Owing to its unique molecular structure, HA plays a significant role in regulating vascular wall permeability, promoting cell proliferation, and enhancing wound healing. Notably, many inflammatory mediators that trigger coagulation are have also been demonstrated to stimulate HA synthesis. When combined with functionalized fibrinogen, HA facilitates the creation of a 3D matrix, enabling cell migration into the clot. Additionally, it interacts with thrombin, thereby modulating the inflammatory responses that are crucial for blood coagulation. Wang et al. prepared a novel polysaccharide-based hemostatic agent consisting of sodium trimetaphosphate-crosslinked starch and HA [148]. The composite hemostatic agent exhibited exceptional coagulation performance for superficial injuries and solid visceral and arterial wounds, comparable to commercial hemostatic agents. The inclusion of HA significantly improved the water-absorption capacity and hemostatic performance of the composite material.

5.2. Infection

Wound infections have long been a critical challenge in the clinical setting. They can exacerbate existing skin injuries, whereas the various external factors leading to wound formation can compromise or destroy the defense mechanisms of the skin. Furthermore, the loss of vascular nutrients established a local microenvironment that promotes bacterial colonization [[106], [107], [110]]. Wound sites are rich in plasma nutrients, attracting pathogenic microorganisms. The microorganisms multiply at the wound site and embed within the extracellular matrix. This leads to the formation of biofilms, which act as barriers to drug penetration, resulting in tissue infection and sustained inflammatory responses. The disruption of the normal tissue repair process ultimately leads to infected chronic wounds that fail to heal [149]. Hence, wound dressings must exhibit hemostatic properties and robust antibacterial activity to safeguard wounds against bacterial infections, thereby fulfilling clinical requirements. A direct and effective approach of achieving this is to incorporate antimicrobial agents into hydrogels or utilize materials with intrinsic antimicrobial properties.

_BRIEF_.
Answer these questions from the text on hyaluronic acid and wound infection:
1. What two components made up the hemostatic agent that Wang et al. prepared?
2. What did including HA improve in that composite material?
3. What forms when microorganisms multiply at the wound site and embed within the extracellular matrix?

_RAW DATA_.
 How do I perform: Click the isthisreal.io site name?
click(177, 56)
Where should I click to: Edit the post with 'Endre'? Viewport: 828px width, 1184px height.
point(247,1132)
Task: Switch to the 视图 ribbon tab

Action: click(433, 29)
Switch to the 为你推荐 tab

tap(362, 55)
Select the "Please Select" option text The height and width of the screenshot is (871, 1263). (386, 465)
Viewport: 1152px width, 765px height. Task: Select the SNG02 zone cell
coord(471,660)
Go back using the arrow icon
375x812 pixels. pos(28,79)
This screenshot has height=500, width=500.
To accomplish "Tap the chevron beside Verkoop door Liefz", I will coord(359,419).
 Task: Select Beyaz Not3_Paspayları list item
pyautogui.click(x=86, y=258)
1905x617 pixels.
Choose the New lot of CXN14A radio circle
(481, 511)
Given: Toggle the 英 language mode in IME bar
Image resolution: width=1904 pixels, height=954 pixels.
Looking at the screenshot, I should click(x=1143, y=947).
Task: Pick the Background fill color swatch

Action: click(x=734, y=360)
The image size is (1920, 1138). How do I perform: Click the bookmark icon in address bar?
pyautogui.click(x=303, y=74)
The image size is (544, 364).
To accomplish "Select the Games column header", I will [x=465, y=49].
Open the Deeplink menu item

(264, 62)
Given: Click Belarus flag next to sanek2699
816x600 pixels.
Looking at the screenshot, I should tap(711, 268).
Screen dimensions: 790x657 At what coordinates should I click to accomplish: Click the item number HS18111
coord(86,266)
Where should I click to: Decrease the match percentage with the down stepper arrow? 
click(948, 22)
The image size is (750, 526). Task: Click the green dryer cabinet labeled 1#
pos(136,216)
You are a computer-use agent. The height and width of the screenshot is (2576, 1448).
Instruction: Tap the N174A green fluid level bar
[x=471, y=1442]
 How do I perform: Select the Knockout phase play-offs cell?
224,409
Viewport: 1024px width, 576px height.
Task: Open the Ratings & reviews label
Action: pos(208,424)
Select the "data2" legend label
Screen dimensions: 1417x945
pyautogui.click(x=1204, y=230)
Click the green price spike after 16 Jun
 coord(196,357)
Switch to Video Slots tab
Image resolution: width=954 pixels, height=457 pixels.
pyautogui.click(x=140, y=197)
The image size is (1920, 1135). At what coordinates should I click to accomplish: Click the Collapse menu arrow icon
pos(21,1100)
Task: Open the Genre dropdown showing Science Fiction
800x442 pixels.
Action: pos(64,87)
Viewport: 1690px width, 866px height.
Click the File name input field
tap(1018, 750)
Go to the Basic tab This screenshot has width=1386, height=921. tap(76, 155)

_EXERCISE RESPONSE_.
1. Sodium trimetaphosphate-crosslinked starch and HA.
2. Its water-absorption capacity and hemostatic performance.
3. Biofilms.